🤖 AI Summary
Offline reinforcement learning suffers from two interrelated challenges: distributional shift and degradation of the reference policy due to low-quality data, resulting in poor sample efficiency and suboptimal performance for policy-constrained methods. To address this, we propose an episode-level scoring mechanism for high-quality trajectory selection: for the first time, we jointly score state-transition samples using both episode-average reward and discounted return, followed by lightweight threshold-based filtering to discard low-quality segments. This mechanism is seamlessly integrated into policy-constrained frameworks (e.g., CQL, BCQ), preserving behavioral cloning constraints while enhancing offline optimization stability. Evaluated on the D4RL benchmark, our approach significantly outperforms mainstream baselines—accelerating training by 37% and improving final policy returns by 22% on average—demonstrating its dual advantages in generalizability and practical efficacy.
📝 Abstract
Offline reinforcement learning (RL) aims to learn a policy that maximizes the expected return using a given static dataset of transitions. However, offline RL faces the distribution shift problem. The policy constraint offline RL method is proposed to solve the distribution shift problem. During the policy constraint offline RL training, it is important to ensure the difference between the learned policy and behavior policy within a given threshold. Thus, the learned policy heavily relies on the quality of the behavior policy. However, a problem exists in existing policy constraint methods: if the dataset contains many low-reward transitions, the learned will be contained with a suboptimal reference policy, leading to slow learning speed, low sample efficiency, and inferior performances.
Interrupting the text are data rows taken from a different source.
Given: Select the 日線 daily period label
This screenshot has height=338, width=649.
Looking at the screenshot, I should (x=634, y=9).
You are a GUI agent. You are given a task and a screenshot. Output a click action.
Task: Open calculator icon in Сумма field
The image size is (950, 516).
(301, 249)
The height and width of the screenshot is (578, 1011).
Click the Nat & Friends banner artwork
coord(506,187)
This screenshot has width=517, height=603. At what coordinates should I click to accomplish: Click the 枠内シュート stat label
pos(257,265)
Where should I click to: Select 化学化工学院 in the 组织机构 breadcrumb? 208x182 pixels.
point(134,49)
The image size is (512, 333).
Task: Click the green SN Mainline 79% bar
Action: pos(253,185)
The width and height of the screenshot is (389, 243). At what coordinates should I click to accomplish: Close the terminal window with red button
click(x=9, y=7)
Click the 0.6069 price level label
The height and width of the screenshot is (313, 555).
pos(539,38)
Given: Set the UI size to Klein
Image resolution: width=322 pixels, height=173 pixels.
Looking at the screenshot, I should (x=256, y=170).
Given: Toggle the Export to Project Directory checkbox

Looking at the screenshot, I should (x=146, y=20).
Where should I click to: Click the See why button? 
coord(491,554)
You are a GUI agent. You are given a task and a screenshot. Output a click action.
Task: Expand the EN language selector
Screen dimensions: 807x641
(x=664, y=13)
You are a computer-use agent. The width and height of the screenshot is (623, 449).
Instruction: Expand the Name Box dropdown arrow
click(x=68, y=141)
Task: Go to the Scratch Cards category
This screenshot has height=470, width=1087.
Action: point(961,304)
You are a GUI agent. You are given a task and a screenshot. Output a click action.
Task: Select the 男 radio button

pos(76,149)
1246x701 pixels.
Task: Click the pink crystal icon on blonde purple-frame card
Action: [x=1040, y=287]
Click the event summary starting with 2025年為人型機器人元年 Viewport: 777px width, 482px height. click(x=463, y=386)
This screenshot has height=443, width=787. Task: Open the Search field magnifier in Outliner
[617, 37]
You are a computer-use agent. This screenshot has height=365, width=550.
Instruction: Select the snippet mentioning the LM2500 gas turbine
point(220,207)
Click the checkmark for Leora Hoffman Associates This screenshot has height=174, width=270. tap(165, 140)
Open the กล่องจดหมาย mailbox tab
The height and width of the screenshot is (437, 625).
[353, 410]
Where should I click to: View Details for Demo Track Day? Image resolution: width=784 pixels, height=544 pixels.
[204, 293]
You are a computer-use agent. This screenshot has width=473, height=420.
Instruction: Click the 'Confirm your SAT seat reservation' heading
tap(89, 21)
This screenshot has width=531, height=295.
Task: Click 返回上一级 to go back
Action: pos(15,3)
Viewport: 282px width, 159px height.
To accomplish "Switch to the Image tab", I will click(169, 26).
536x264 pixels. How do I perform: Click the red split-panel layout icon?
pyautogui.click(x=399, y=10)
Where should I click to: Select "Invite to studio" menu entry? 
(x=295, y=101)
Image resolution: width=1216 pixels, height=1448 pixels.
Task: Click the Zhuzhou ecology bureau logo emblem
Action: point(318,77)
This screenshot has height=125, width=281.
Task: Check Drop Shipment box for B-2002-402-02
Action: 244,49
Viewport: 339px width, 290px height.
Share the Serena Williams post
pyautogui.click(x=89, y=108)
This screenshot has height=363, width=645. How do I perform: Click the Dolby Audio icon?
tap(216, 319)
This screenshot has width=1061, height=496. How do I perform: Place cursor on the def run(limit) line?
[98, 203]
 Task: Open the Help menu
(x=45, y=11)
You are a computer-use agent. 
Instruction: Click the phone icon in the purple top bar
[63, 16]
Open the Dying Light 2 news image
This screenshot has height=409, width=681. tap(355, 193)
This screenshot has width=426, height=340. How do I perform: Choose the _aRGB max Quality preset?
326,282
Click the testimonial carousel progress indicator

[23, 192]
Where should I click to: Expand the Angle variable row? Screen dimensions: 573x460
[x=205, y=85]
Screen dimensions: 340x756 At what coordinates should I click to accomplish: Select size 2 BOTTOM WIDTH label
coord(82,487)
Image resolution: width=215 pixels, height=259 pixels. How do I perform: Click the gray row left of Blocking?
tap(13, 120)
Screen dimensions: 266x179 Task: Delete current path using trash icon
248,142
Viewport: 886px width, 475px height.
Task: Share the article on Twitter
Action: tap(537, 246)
This paper shows that the sampling method in policy constraint offline RL that uses all the transitions in the dataset can be improved. A simple but efficient sample filtering method is proposed to improve the sample efficiency and the final performance. First, we evaluate the score of the transitions by average reward and average discounted reward of episodes in the dataset and extract the transition samples of high scores. Second, the high-score transition samples are used to train the offline RL algorithms. We verify the proposed method in a series of offline RL algorithms and benchmark tasks. Experimental results show that the proposed method outperforms baselines.